Besides all this they have a few horses on livery, the half acre campsite and a small pond for fishing. They do not like Pearl swimming in it because it frightens the fish who all go to the bottom of the pond and are then difficult to catch.

Then there is is  problem with the wheat. The brown patches in the green fields are the result of some kind of worm destroying the wheat shoots. Because of EU regulations the crop is not allowed to be sprayed so there is nothing right now the farmer can do to
halt the spread of this worm until the next cycle of planting. All the money spent on wheat seed is lost.
So if like me you enjoy walking in the countryside try and support our British farmers whenever you can.

Sunday, 16 April 2017

Missing the Internet

At the campsite in Essex I went to, internet was available but there was a charge. Just as paying for dogs on campsites is  I feel an effrontery  so is paying for internet.  As a consequence I was unable to do my weekly post.  Then when I got home the situation was no better. The internet was down and to compound the issue it was external and even worse under the pavement. We had to wait for the request to be authorized then wait for it to actually be done. It was
over a week before it was eventually fixed. It was difficult to complete my writing as I needed the internet to verify facts and figures.
Apart from the problem with the internet my visit at the Essex campsite was wonderful. As I stated on the Facebook page it was the first time Pearl encounter The Sea. She soon got use to its movements and enjoyed swimming in it. The problem was when the sea went out. She could not understand why the sea was not
there. She was keen to go through the mud to find it. Definitely not. I did not want a black Labrador!
We both enjoyed walking along the beach. When the tide was out there was so much to see and of course in the town of West Mersea there were so many boats.

Saturday, 8 April 2017

Book I recommend to be read.

I actually wrote this on 29th March 2017 when I finished reading the book. I was away in my motorhome researching for my second book and did not have access to the internet. Only now have I been able to post it.

The book is

 Wojtek (pronounced Voy-check) by Aileen Orr 

How this book came to my attention is a strange story in itself which I will recount in greater detail later. 
To elucidate it was as a result of an invitation from Rita Cosby, who wrote “Quiet Heroes” to a meeting with her in Edinburgh. 
This was an unforgettable experience.  It was whilst with Rita I
met Aileen and she mentioned her book about Wojtek.
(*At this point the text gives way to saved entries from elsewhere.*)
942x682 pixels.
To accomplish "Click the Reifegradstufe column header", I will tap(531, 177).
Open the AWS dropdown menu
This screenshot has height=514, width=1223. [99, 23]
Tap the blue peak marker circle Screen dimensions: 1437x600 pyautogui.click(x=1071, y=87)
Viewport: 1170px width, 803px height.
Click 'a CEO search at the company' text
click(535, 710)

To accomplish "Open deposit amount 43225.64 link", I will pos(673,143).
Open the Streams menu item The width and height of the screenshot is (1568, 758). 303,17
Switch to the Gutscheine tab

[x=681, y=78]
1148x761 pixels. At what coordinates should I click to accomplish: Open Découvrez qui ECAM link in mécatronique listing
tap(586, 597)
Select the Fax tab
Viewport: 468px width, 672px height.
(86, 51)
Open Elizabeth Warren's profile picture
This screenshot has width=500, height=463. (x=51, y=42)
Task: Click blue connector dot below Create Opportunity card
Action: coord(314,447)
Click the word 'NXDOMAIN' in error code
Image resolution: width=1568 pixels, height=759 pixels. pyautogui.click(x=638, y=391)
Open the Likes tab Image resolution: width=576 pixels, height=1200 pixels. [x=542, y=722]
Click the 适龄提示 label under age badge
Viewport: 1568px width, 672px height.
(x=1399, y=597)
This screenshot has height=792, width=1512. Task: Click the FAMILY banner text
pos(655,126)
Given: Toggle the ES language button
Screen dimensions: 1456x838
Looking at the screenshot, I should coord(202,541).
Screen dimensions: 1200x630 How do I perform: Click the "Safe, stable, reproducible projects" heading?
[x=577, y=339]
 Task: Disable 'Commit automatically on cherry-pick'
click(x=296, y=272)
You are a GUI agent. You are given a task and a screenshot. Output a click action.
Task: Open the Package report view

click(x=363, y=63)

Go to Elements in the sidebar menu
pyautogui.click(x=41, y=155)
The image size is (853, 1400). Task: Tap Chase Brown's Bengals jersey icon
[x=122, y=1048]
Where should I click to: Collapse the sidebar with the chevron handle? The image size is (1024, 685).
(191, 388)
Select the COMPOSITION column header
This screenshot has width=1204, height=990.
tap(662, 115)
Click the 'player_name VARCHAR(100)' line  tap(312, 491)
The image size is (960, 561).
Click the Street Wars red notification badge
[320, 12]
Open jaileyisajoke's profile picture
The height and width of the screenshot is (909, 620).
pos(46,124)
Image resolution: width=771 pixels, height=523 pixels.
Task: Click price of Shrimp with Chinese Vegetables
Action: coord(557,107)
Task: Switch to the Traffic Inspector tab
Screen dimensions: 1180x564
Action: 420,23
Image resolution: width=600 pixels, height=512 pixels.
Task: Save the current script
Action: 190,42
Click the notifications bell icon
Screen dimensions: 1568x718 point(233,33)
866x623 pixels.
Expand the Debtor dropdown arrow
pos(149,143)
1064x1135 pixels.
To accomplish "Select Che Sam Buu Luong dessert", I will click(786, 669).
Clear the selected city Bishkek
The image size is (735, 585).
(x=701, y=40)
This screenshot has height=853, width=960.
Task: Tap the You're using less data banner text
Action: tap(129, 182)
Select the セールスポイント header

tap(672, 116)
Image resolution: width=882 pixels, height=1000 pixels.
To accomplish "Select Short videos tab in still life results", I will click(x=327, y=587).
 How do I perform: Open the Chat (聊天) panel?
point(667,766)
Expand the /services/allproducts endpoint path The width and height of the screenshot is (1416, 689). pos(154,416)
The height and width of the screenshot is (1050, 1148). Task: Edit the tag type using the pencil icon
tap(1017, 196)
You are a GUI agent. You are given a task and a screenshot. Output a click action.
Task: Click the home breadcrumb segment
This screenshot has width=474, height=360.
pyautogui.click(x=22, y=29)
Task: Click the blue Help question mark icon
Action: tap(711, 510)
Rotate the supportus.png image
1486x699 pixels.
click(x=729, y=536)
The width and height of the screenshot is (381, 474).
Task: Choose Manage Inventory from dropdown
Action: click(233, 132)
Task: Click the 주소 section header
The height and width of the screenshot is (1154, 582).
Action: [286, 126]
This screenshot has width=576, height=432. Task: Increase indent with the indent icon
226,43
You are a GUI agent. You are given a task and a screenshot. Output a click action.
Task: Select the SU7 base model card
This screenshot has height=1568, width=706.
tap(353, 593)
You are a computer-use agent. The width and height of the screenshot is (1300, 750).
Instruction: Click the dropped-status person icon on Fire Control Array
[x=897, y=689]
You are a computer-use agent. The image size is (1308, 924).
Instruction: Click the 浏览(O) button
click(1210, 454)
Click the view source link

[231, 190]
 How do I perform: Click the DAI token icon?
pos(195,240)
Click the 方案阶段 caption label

This piqued my interest. Shortly afterwards I purchased a copy of the book. However, it took me a long time, not only to start reading it, but to actually finish it. I knew I would find it an emotional read because of my father and what I learnt about some of his life and so it proved to be. It was also a cathartic experience on so many different levels. I would urge all of you to read it.

At the basic level it is the intriguing story of an animal, much like my book “My Friend Ruby”. However, it is more than that as the circumstances were so much more dire and the animal brought solace to so many people. As Aileen concludes in her account of the bear, Wojtek was so
            “much more – a symbol of hope, friendship, trust and freedom.”

But as you read the story of the bear it also highlights the plight of all refugees fleeing from wars. Even when they find themselves “safe” the uncertainty they face is unimaginable. It made me realize how lucky I am.

I knew a little of the situation regarding the Poles who stayed in the UK after the war because my father was one of them. I did not know the huge number involved until I read Aileen’s book. Also as a young child I had direct experience of how much the Poles were disliked though I have to say it did not upset me at the time, I just thought those people were stupid.

What I do find so sad is we seem to have learnt so little over the past 50 or 60 years. The arguments against the immigrants today are exactly the same as they were against the Poles all those years ago with rampant xenophobia commonplace then as now.  Perhaps reading this book will aid understanding and encourage tolerance. It will certainly enlighten the reader as to the enormous contribution the Poles made in enabling the UK to defeat Hitler. It is something that should not be forgotten.